Accordion
Added accordion. This allows applying a series of wrangles to the elements of a list individually.
yml
["a","b","c"] -> ["A","B","C"]
wrangles:
- accordion:
input: list_column
output: modified_lists
wrangles:
- convert.case:
input: list_column
output: modified_lists
case: upper
Other Changes
- Added *order_by* parameter for read and write connectors using SQL syntax. e.g. Col1, Col2 DESC
yml
write:
- file:
name: file.csv
order_by: Col1, Col2 DESC
- split.text
- Improvements to output slicing. Can use step, is more tolerant of different syntax, and can use slicing when outputting to columns.
- No longer requires output. If output is omitted, the input column will be overwritten in line with other wrangles.
yml
- split.text:
input: column
element: ':3'
- *select.element*
- Allow slicing lists or strings.
yml
- select.element:
input: column[1:3]
- Make default behaviour to raise an error if a default isn't set.
- *split.dictionary*
- Use output to choose only specific keys from the dictionaries either by name, using a wildcard or with regex.
yml
- split.dictionary:
input: col1
output: Out*
- Allow output to use the syntax key: output_column_name to rename the resulting columns.
- Add ability to rename columns dynamically using a wildcard (*) or regex.
yml
- split.dictionary:
input: col1
output:
- "*": "*_SUFFIX"
- *select.dictionary_element*
- Allow specifying multiple elements.

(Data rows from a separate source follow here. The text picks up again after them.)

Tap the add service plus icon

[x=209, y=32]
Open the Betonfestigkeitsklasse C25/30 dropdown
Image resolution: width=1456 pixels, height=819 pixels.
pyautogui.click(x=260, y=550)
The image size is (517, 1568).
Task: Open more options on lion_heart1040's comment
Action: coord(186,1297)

If a list of elements is provided, the output will be a dictionary rather than a scalar value.
yml
{'key1': 'value1', 'key2': 'value2', ...} -> {'key1': 'value1', 'key2': 'value2'}
- select.dictionary_element:
input: column
element:
- key1
- key2
- Allow element selection to be dynamic with wildcards or regex.
yml
{'key1': 'value1', 'key2': 'value2', ...} -> {'key1': 'value1', 'key2': 'value2'}
- select.dictionary_element:
input: column
element:
- key*
- Allow renaming output keys.
yml
{'key1': 'value1', 'key2': 'value2', ...} -> {'key1': 'value1', 'renamed_key2': 'value2'}
- select.dictionary_element:
input: column
element:
- key1
- key2: renamed_key2
- Allow using a dict for default to set the default for different keys.
yml
{'key1': 'value1'} -> {'key1': 'value1', 'key2': 'A', 'key3': 'B'}
- select.dictionary_element:
input: column
element:
- key1
- key2
- key3
default:
key2: A
key3: B
- *select.left*/*select.right*
- Enable integer lengths to work even if set as a string i.e. '1' behaves as 1.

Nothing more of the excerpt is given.